L’examen est réalisé après une bonne préparation rectale et sans sédation.

Si des anomalies sont retrouvées chez de nombreux enfants constipés (97 % pour Meunier et all) [1], il est souvent difficile de savoir si elles sont une cause ou plutôt une conséquence de la constipation. En effet, la correction de ces anomalies par la rééducation de type biofeedback n’améliore pas toujours (même rarement !) les symptômes cliniques.

7. Biopsies rectales

Elle permet le diagnostic de maladie de Hirschsprung.

8. Colonoscopie

n’a aucun intérêt dans le bilan d’une constipation de l’enfant.

Une prise en charge au long cours

La prise en charge est capitale chez ces enfants pour améliorer leur confort, leur insertion sociale et éviter des complications comme l’encoprésie (définit par l’émission de selles normales dans des endroits inappropriés après l’âge de 4 ans) ou les infections urinaires à répétition

Les mesures diététiques comportent plusieurs volets :

  • Augmentation des boissons non sucrées.

Enregistrements de données:
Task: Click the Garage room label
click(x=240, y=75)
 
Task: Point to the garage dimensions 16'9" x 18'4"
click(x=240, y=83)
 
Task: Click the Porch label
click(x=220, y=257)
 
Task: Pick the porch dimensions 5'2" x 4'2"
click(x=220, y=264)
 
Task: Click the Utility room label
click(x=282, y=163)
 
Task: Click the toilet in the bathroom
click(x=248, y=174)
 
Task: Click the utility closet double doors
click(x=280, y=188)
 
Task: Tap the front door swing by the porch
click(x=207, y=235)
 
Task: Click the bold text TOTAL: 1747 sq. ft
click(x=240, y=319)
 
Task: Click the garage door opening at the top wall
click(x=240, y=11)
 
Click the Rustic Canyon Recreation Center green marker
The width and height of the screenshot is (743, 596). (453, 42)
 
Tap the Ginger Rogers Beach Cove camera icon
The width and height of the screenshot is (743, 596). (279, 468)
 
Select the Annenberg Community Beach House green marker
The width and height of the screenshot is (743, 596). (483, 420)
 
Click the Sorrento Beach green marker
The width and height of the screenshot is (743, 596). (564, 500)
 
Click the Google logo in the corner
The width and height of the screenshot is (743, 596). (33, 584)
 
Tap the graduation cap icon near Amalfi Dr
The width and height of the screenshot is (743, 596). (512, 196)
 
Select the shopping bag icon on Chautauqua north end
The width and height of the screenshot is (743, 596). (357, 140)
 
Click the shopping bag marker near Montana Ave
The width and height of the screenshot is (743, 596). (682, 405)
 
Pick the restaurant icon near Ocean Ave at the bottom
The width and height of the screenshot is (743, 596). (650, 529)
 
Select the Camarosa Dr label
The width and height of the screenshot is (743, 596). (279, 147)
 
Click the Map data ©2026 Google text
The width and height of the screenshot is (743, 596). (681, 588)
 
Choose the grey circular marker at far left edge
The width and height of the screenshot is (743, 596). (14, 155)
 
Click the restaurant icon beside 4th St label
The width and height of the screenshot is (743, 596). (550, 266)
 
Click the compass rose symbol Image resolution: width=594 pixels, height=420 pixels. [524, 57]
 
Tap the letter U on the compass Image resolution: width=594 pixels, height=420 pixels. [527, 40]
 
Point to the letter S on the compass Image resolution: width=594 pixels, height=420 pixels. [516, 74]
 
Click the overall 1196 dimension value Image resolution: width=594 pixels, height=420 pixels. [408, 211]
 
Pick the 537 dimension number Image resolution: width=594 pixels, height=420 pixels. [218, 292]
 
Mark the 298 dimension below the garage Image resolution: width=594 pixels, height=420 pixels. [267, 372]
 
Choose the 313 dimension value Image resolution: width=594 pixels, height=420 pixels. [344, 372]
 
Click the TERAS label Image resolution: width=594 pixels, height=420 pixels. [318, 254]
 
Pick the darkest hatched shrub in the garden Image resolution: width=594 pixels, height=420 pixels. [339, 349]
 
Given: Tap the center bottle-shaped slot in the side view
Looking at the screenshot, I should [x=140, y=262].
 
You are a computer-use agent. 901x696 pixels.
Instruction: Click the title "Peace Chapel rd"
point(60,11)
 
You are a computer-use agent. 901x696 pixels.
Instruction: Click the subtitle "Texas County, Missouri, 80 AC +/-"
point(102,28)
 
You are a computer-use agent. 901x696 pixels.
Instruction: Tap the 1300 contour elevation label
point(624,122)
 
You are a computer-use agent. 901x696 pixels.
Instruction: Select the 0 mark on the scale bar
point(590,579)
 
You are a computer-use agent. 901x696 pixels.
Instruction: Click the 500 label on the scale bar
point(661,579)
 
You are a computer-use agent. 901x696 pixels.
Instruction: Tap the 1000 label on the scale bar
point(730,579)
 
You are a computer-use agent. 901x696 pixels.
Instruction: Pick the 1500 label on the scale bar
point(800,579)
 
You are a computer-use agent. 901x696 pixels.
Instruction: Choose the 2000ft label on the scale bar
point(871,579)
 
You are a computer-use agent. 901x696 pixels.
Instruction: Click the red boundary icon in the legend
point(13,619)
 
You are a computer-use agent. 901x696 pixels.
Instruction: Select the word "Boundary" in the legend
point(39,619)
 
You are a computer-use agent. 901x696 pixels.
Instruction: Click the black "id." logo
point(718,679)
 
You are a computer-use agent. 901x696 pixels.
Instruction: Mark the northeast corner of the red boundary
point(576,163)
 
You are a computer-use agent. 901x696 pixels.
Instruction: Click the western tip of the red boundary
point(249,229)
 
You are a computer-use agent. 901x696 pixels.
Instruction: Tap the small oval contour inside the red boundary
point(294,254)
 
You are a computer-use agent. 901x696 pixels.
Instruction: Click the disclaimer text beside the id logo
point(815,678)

Objectif de l'exercice:
Restituez à l'identique le passage du texte sur la constipation de l'enfant qui commence à « Si des anomalies » et se termine à « maladie de Hirschsprung. ».

Résultat attendu:
Si des anomalies sont retrouvées chez de nombreux enfants constipés (97 % pour Meunier et all) [1], il est souvent difficile de savoir si elles sont une cause ou plutôt une conséquence de la constipation. En effet, la correction de ces anomalies par la rééducation de type biofeedback n’améliore pas toujours (même rarement !) les symptômes cliniques.

7. Biopsies rectales

Elle permet le diagnostic de maladie de Hirschsprung.